* To do *
From the entries below, copy every line that holds the word "Search".

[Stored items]
++++++++++
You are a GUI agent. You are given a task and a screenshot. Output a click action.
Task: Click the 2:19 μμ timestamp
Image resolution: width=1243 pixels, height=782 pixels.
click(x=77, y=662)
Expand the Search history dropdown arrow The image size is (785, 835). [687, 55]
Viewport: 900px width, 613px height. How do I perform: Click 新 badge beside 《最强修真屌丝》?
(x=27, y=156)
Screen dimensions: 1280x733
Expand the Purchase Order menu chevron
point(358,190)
++++++++++
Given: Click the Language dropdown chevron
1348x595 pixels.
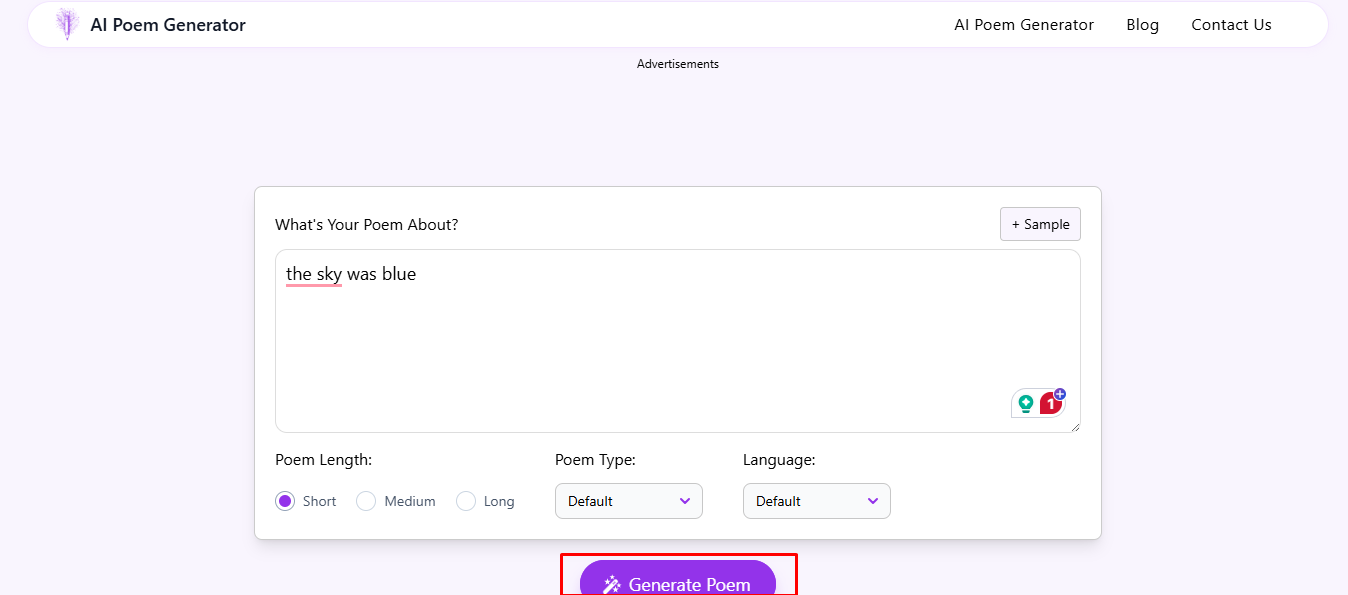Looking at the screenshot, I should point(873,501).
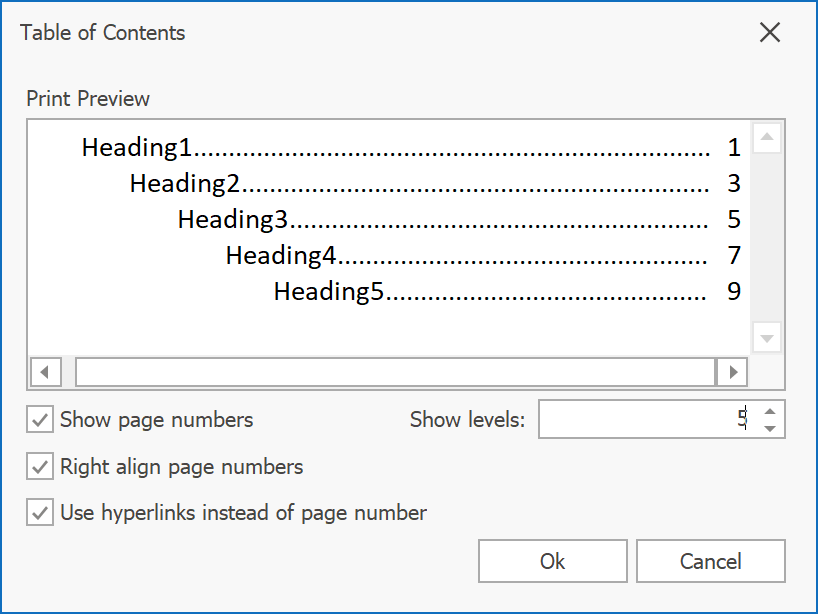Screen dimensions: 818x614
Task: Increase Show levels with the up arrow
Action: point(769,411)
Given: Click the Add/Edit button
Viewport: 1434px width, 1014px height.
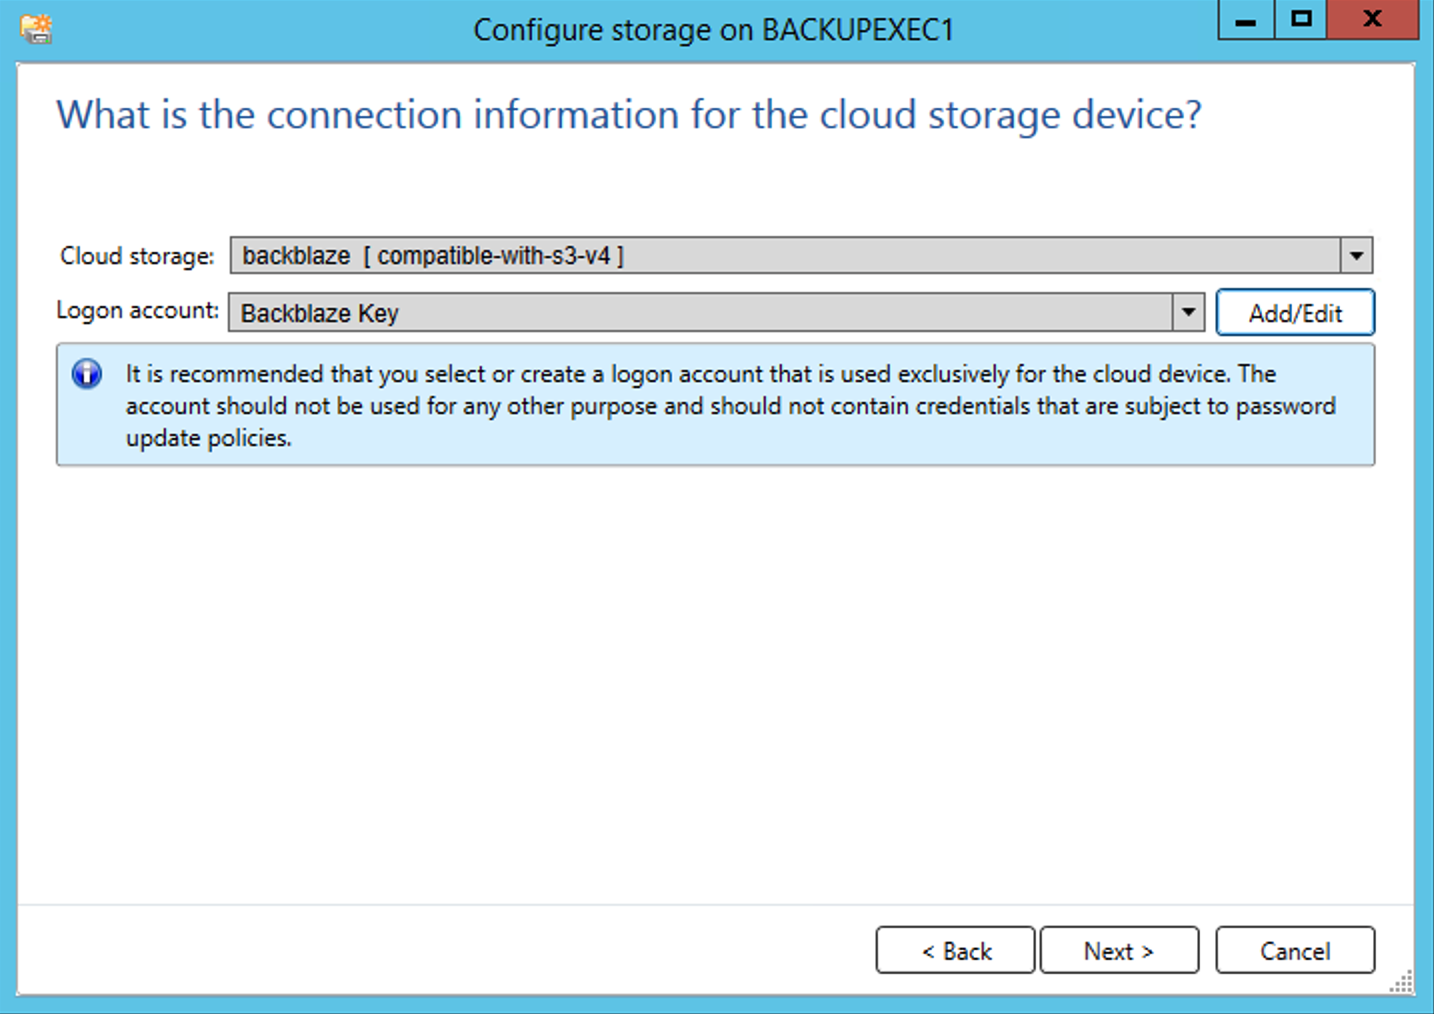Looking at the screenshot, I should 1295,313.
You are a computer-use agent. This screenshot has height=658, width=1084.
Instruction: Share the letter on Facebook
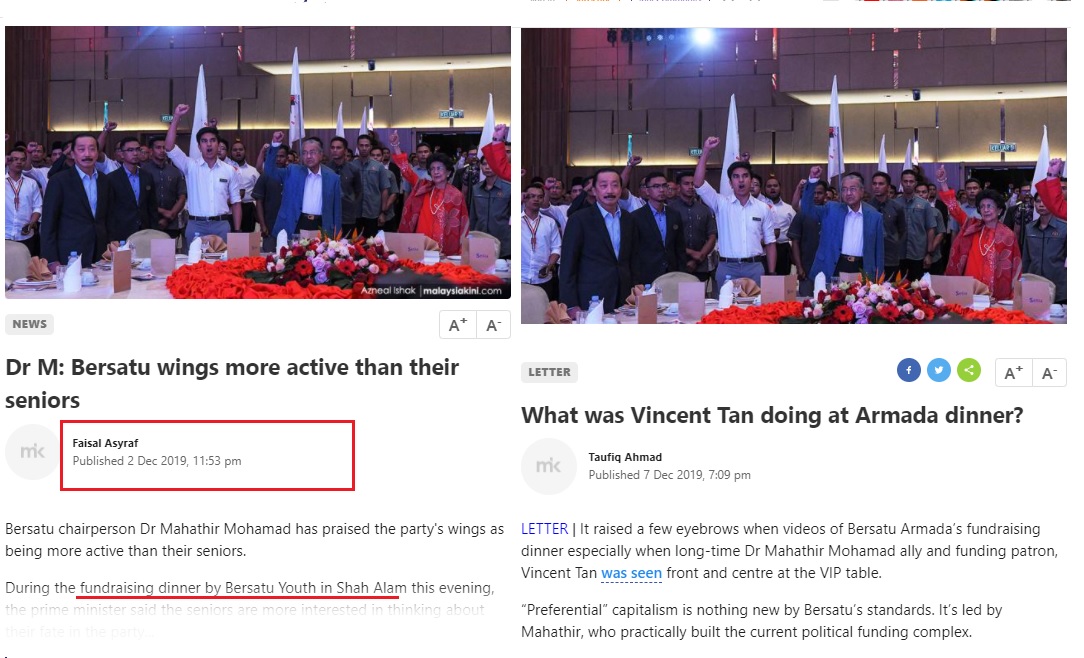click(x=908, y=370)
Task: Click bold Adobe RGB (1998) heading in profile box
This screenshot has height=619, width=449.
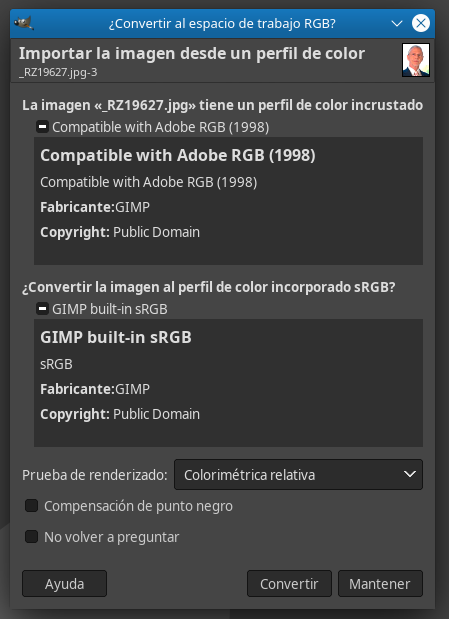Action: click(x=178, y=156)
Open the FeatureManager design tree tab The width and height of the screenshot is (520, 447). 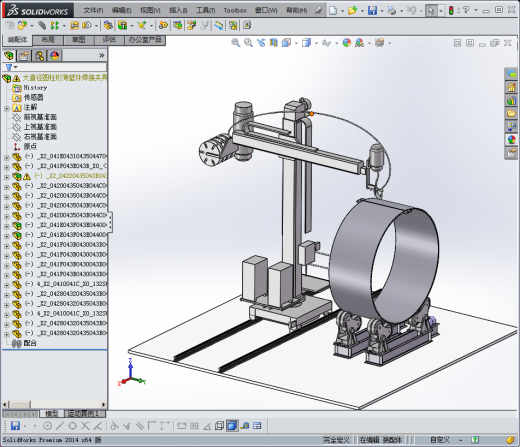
++++++++++
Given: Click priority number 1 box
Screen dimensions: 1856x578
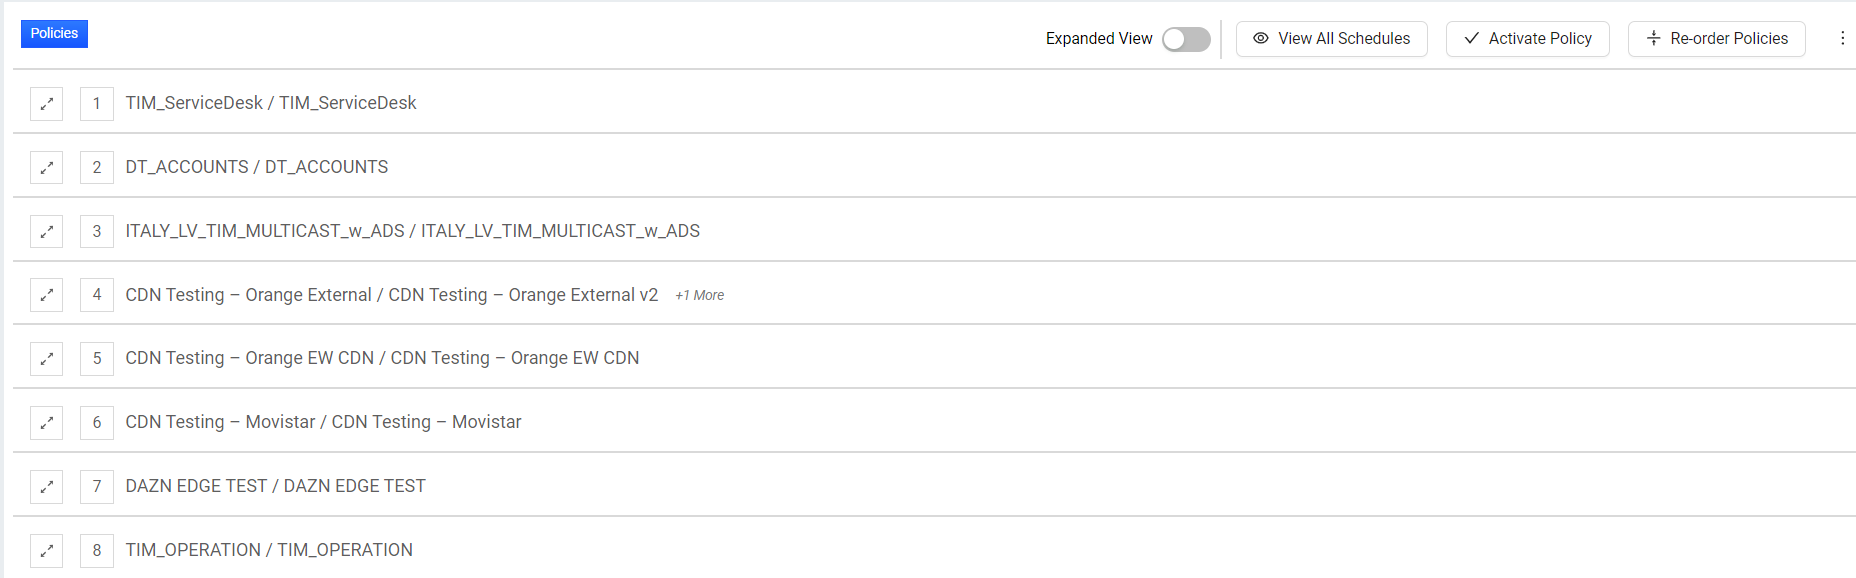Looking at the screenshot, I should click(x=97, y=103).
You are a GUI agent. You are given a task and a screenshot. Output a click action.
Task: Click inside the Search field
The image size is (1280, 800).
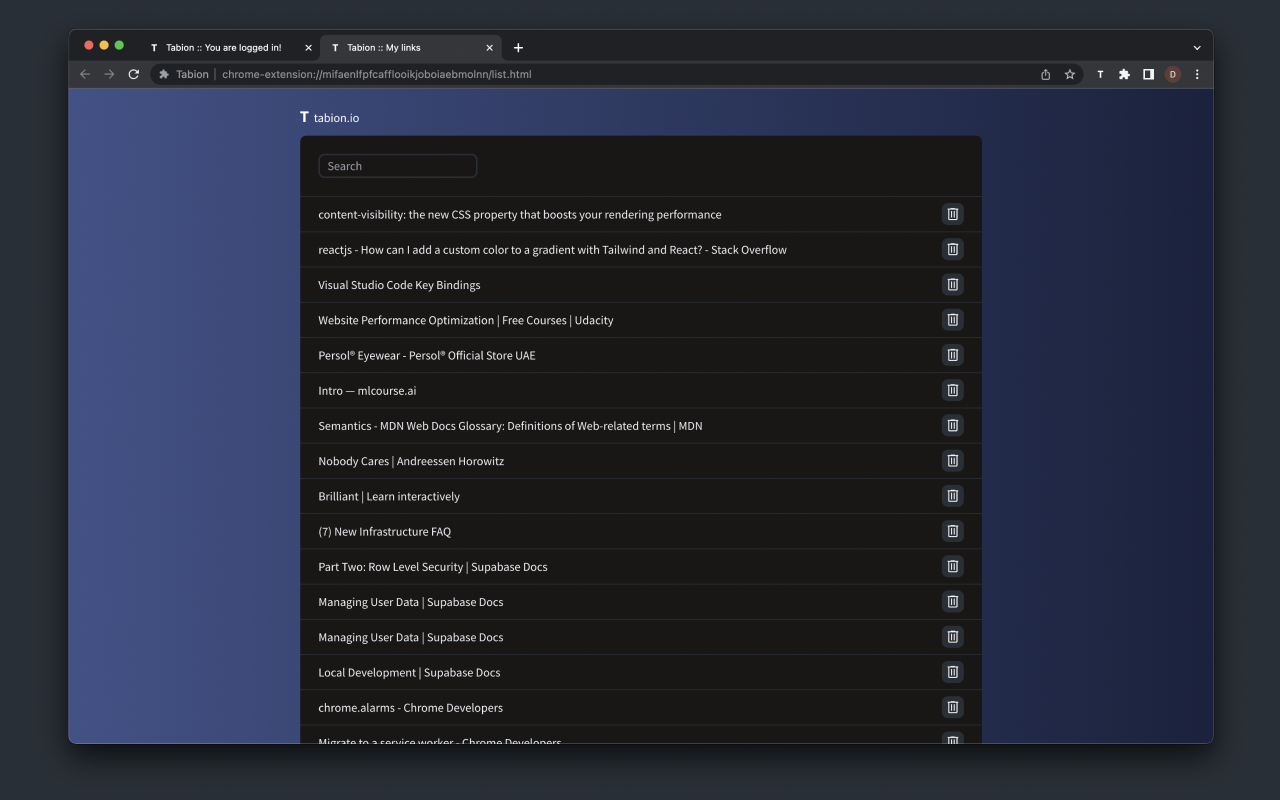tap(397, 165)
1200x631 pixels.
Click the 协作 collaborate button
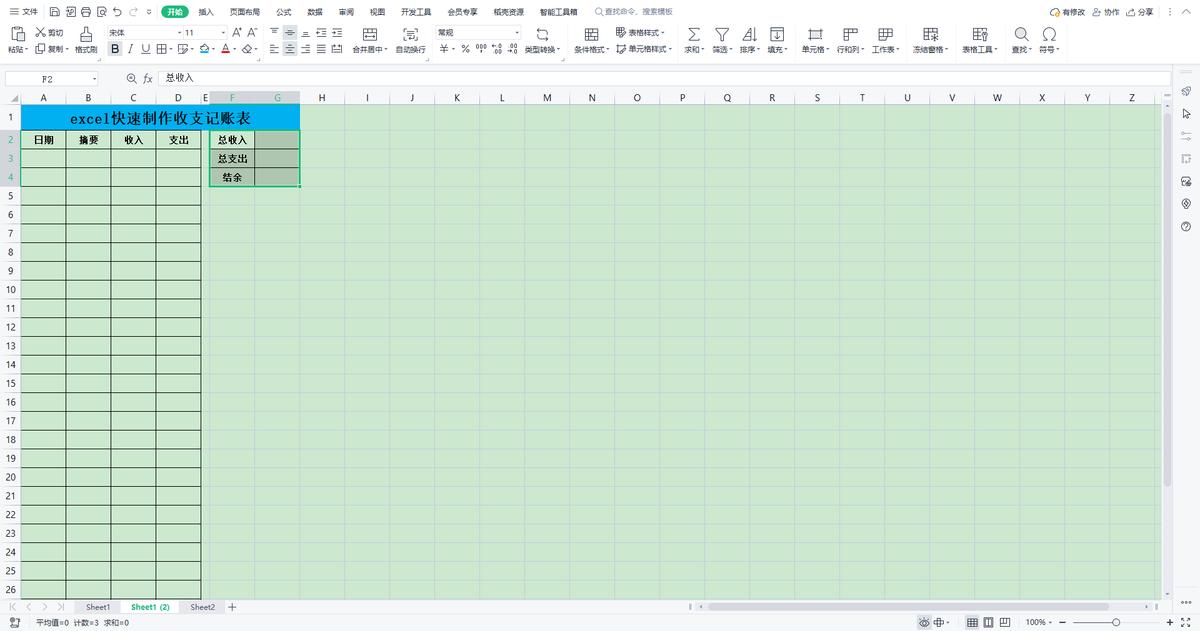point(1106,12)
++++++++++
* Written solution *
Expand the Search history dropdown arrow The image size is (785, 835). [687, 55]
Task: Click inside the Search field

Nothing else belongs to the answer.